Menurut dia, risiko fenomena itu berupa ancaman serangan siber. Sebab, lebih dari 50 persen pengguna internet di Indonesia mengakses internet memakai ponsel pintar mereka.
Ketua Pusat Studi Kebijakan Industri dan Regulasi Telekomunikasi Indonesia Institut Teknologi Bandung Ian Joseph Matheus Edward secara terpisah mengatakan, operator telekomunikasi seluler telah menggabungkan merek-merek layanan prabayar telekomunikasi seluler menjadi satu merek. Sebagai contoh, Telkomsel baru-baru ini menyatukan tiga merek layanan prabayar telekomunikasi seluler mereka—Simpati, Kartu AS, dan Loop—menjadi merek Telkomsel Prabayar. Operator telekomunikasi lain telah melakukannya terlebih dulu.
Strategi perusahaan seperti itu dinilai mampu menekan praktik warga beli-pakai-buang kartu perdana nomor telepon seluler layanan prabayar, sama seperti semangat pemerintah memberlakukan wajib registrasi dengan verifikasi data kependudukan. Praktik beli-pakai-buang kartu perdana nomor telepon seluler layanan prabayar dianggap berkontribusi terhadap kasus serangan siber, seperti penipuan melalui pesan singkat (SMS) dan telepon. Praktik ini juga tidak akan menyehatkan perusahaan telekomunikasi seluler karena mereka tidak akan punya pelanggan yang loyal.
”Saat ini, persentase pelanggan memutus hubungan layanan atau churn rate di industri telekomunikasi seluler masih berkisar 10 persen. Churn rate ideal yaitu kurang dari 1 persen,” ujar Ian. Jika penggabungan merek produk layanan prabayar disertai registrasi dengan verifikasi data kependudukan optimal berjalan, churn rate bisa terus turun.
Saat ini, persentase pelanggan memutus hubungan layanan atau churn rate di industri telekomunikasi seluler masih berkisar 10 persen. Churn rate ideal yaitu kurang dari 1 persen.
Menanggapi Kemenkominfo yang mengingatkan jangan ada lagi kartu perdana nomor telepon seluler aktif dan siap pakai di pasaran, Ian menduga fenomena itu disebabkan masih adanya stok lama.
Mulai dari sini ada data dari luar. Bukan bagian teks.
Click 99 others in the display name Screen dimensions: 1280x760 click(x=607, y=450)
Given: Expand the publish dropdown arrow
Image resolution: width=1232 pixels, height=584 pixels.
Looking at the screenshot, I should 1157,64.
Kemungkinan besar, perusahaan telekomunikasi seluler belum menarik sampai bersih.
Tata niaga
Wakil Ketua Umum Asosiasi Penyelenggara Telekomunikasi Indonesia (ATSI) Merza Fachys mengatakan, tata niaga kartu perdana nomor telepon seluler layanan prabayar meliputi perusahaan telekomunikasi, ke distributor, agen, sampai ke retailer kecil. Distributor yang ditunjuk operator telekomunikasi harus berbadan hukum. Kerja sama keduanya pun memuat ketentuan hukum yang mengikat.
Dia menegaskan, kartu perdana nomor telepon seluler layanan prabayar ataupun pascabayar yang keluar dari gudang operator telekomunikasi selalu dalam kondisi tidak aktif.
”Kami (operator telekomunikasi seluler dan distributor) saling mengingatkan pentingnya patuh regulasi pemerintah. Kami juga sering secara acak terjun ke pasar memantau perdagangan kartu perdana nomor telepon seluler sampai ke retailer. Kadang, kami sidak bersama kementerian dan aparat penegak hukum,” paparnya.
Menurut Merza, operator telekomunikasi seluler bisa memblokir nomor telepon seluler layanan prabayar yang terbukti tidak dimiliki oleh pengguna sah sesuai data kependudukan. Pemblokiran juga dapat dilakukan operator telekomunikasi apabila menemukan nomor telepon seluler yang terindikasi dipakai untuk perbuatan melawan hukum.